* **TRY IT**
Taking the line with "Identify the click" as the first and the line with "[Навигационное меню]" as the last, set down the lines below exactly, pictures excluded.
---- TASK MATERIAL
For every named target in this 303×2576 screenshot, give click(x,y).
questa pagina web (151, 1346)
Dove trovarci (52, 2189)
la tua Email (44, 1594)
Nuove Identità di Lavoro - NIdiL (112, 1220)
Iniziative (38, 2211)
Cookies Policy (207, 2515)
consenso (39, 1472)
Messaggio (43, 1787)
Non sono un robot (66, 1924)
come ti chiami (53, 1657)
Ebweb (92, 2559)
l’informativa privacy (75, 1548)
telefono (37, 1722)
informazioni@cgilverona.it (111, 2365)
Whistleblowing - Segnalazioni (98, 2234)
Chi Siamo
--------
---- TASK MATERIAL
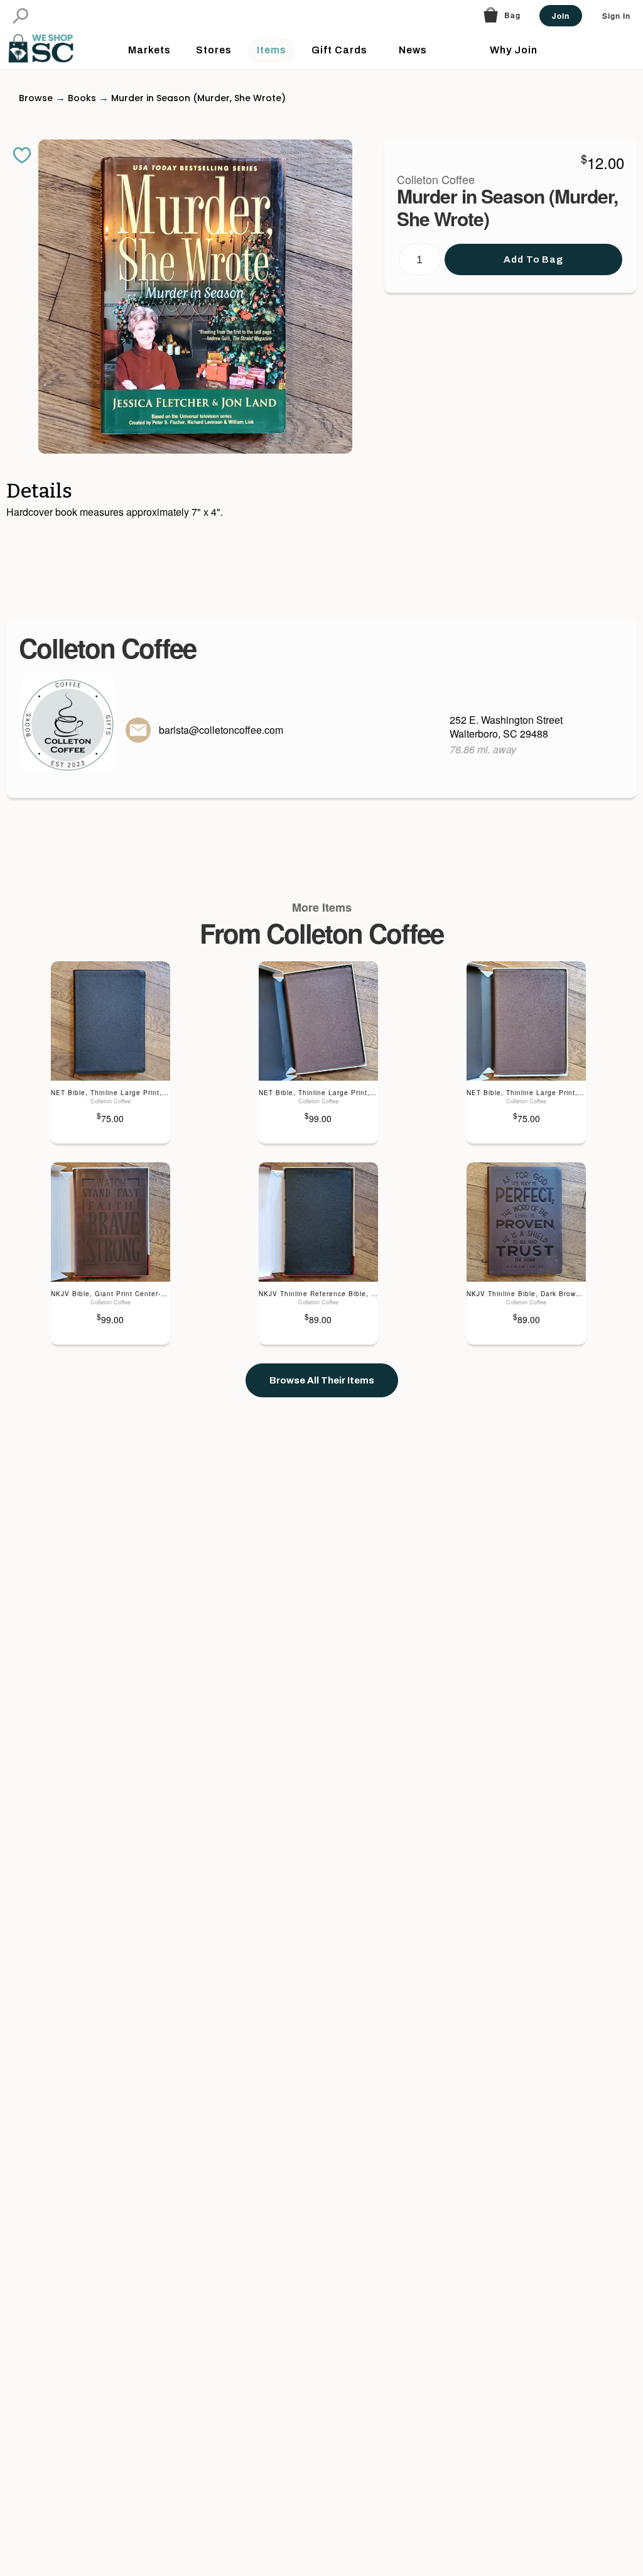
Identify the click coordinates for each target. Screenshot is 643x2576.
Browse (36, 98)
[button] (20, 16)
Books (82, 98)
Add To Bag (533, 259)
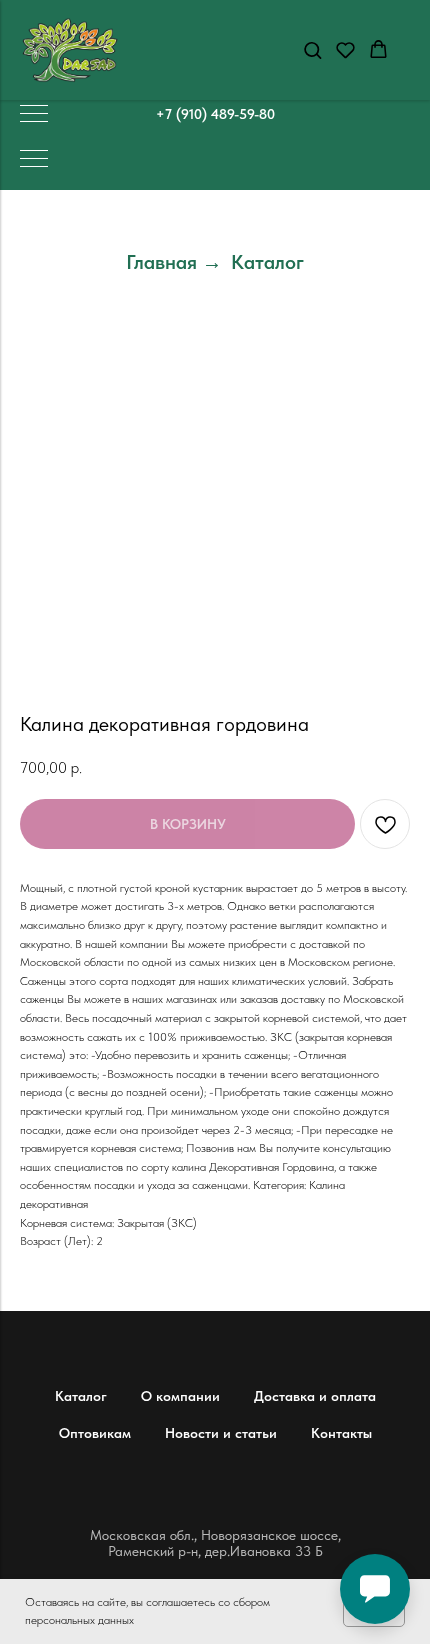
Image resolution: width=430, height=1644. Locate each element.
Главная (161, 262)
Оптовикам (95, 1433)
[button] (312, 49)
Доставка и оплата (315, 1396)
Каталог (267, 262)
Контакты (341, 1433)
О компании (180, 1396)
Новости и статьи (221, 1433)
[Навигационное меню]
--------
* **EXERCISE RESPONSE**
Identify the click coordinates for each target. Screenshot is 643x2576.
Browse (36, 98)
[button] (20, 16)
Books (82, 98)
Add To Bag (533, 259)
Image resolution: width=430, height=1644. Locate each element.
Главная (161, 262)
Оптовикам (95, 1433)
[button] (312, 49)
Доставка и оплата (315, 1396)
Каталог (267, 262)
Контакты (341, 1433)
О компании (180, 1396)
Новости и статьи (221, 1433)
[Навигационное меню]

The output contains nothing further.